Activity: Each entry must be written out again exactly as it stands.

********

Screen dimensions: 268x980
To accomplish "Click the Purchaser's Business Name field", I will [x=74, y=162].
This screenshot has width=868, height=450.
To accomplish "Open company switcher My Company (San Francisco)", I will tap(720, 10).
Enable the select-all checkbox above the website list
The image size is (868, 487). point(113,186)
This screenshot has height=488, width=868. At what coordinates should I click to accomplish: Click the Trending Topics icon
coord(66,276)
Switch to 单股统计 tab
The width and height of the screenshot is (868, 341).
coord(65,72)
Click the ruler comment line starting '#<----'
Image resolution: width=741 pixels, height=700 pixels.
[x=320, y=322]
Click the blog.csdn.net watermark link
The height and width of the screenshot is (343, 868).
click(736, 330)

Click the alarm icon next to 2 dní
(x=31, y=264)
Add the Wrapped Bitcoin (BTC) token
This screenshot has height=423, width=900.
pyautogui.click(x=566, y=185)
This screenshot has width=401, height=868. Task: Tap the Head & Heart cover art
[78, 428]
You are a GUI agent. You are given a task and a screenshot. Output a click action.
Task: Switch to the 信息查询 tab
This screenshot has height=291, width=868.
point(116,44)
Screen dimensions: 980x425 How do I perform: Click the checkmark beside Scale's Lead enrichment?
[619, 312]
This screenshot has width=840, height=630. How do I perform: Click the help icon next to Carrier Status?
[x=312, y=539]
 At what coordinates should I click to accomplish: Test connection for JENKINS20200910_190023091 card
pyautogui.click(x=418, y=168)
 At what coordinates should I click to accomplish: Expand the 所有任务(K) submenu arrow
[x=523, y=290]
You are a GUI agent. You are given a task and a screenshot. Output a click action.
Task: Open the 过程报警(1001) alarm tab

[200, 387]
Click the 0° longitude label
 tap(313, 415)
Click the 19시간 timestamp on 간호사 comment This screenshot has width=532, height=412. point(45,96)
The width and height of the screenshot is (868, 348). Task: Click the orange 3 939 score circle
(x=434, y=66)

********

Response to this exercise:
Screen dimensions: 268x980
To accomplish "Click the Purchaser's Business Name field", I will [x=74, y=162].
This screenshot has width=868, height=450.
To accomplish "Open company switcher My Company (San Francisco)", I will tap(720, 10).
Enable the select-all checkbox above the website list
The image size is (868, 487). point(113,186)
This screenshot has height=488, width=868. At what coordinates should I click to accomplish: Click the Trending Topics icon
coord(66,276)
Switch to 单股统计 tab
The width and height of the screenshot is (868, 341).
coord(65,72)
Click the ruler comment line starting '#<----'
Image resolution: width=741 pixels, height=700 pixels.
[x=320, y=322]
Click the blog.csdn.net watermark link
The height and width of the screenshot is (343, 868).
click(736, 330)

Click the alarm icon next to 2 dní
(x=31, y=264)
Add the Wrapped Bitcoin (BTC) token
This screenshot has height=423, width=900.
pyautogui.click(x=566, y=185)
This screenshot has width=401, height=868. Task: Tap the Head & Heart cover art
[78, 428]
You are a GUI agent. You are given a task and a screenshot. Output a click action.
Task: Switch to the 信息查询 tab
This screenshot has height=291, width=868.
point(116,44)
Screen dimensions: 980x425 How do I perform: Click the checkmark beside Scale's Lead enrichment?
[619, 312]
This screenshot has width=840, height=630. How do I perform: Click the help icon next to Carrier Status?
[x=312, y=539]
 At what coordinates should I click to accomplish: Test connection for JENKINS20200910_190023091 card
pyautogui.click(x=418, y=168)
 At what coordinates should I click to accomplish: Expand the 所有任务(K) submenu arrow
[x=523, y=290]
You are a GUI agent. You are given a task and a screenshot. Output a click action.
Task: Open the 过程报警(1001) alarm tab

[200, 387]
Click the 0° longitude label
 tap(313, 415)
Click the 19시간 timestamp on 간호사 comment This screenshot has width=532, height=412. point(45,96)
The width and height of the screenshot is (868, 348). Task: Click the orange 3 939 score circle
(x=434, y=66)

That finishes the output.